Westborough voters approved a revised wetlands protection bylaw on March 23, 2024 after a detailed presentation and extended public questioning.
Andrew Koenigsberg, chair of the Conservation Commission, moved the article and introduced Jennifer Miller, the town’s conservation director, who summarized the changes. "The bylaw was adopted in 2008," Miller said. "We moved performance standards... to the regulations," she added, explaining the update reorganizes lengthy, technical paragraphs into clearer tables and transfers definitions and performance standards into a separate regulations document that will itself receive public hearings.
Residents asked technical questions about buffers, vernal pools and the interplay with state stormwater rules. Miller clarified that local protections often supplement the state Wetlands Protection Act and that Westborough’s local regulations include additional setback and 'no‑structure' zones (examples include 20–50 foot no‑disturb zones in the first 100 feet and a 200‑foot riverfront review area under state rules). She also said maintenance activities and small landscape work can be exempt minor activities depending on location and context.

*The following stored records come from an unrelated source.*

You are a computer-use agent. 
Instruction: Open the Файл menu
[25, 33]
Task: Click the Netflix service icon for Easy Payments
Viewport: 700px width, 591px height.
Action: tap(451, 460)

After a procedural vote to end debate (268–34), the main motion carried 292–20. The Conservation Commission will follow through with revised regulations and public hearings where required.

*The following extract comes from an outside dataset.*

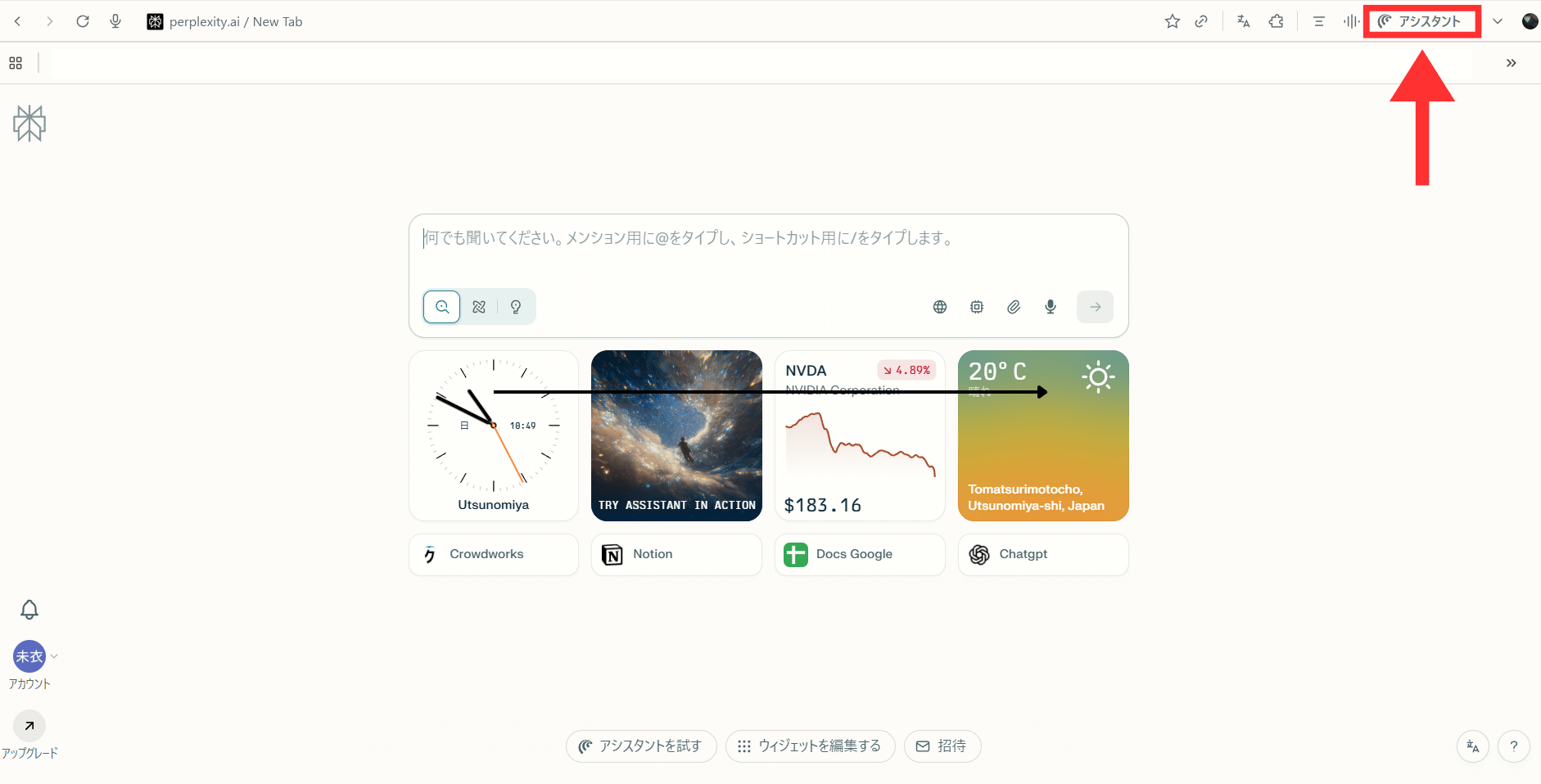The image size is (1541, 784).
Task: Select the Search mode toggle
Action: [442, 307]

Why it matters: The amendment clarifies local standards for developers and residents and is intended to make the rules easier to understand and administer. Moving detailed standards into regulations allows the commission to update technical requirements without repeated bylaw amendments.
What to watch next: The Conservation Commission will publish and notice the implementing regulations and hold public hearings on those regulatory details.